━━━━━ Records ━━━━━

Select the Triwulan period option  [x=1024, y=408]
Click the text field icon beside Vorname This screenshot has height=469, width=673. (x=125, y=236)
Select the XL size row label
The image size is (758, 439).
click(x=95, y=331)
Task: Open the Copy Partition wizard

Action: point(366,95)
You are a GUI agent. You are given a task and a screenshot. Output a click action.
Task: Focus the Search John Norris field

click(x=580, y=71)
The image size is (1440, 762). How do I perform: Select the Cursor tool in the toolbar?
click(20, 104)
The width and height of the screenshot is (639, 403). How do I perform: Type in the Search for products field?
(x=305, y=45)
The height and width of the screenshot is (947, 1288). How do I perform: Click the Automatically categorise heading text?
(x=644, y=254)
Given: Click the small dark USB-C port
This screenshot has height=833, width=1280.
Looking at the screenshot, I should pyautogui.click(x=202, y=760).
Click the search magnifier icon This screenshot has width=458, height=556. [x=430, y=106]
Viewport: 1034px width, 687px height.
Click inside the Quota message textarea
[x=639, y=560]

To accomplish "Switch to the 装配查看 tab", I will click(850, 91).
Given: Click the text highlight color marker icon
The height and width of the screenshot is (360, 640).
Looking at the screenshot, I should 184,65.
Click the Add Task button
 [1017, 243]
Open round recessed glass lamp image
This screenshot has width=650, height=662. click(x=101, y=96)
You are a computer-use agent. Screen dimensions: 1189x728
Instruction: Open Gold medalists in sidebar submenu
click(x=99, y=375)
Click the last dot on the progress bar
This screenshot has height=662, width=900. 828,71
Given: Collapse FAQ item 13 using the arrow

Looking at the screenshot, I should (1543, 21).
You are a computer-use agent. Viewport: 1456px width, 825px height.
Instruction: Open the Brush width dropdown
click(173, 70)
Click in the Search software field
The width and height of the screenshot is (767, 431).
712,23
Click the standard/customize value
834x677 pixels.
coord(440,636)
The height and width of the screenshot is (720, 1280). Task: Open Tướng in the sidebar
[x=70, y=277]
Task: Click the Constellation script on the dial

━━━━━

Output exactly the lines of the data that run from the one containing "Open round recessed glass lamp image" to the very last line, and no others.

=== Response to this task ===
Open round recessed glass lamp image
This screenshot has width=650, height=662. click(x=101, y=96)
You are a computer-use agent. Screen dimensions: 1189x728
Instruction: Open Gold medalists in sidebar submenu
click(x=99, y=375)
Click the last dot on the progress bar
This screenshot has height=662, width=900. 828,71
Given: Collapse FAQ item 13 using the arrow

Looking at the screenshot, I should (1543, 21).
You are a computer-use agent. Viewport: 1456px width, 825px height.
Instruction: Open the Brush width dropdown
click(173, 70)
Click in the Search software field
The width and height of the screenshot is (767, 431).
712,23
Click the standard/customize value
834x677 pixels.
coord(440,636)
The height and width of the screenshot is (720, 1280). Task: Open Tướng in the sidebar
[x=70, y=277]
Task: Click the Constellation script on the dial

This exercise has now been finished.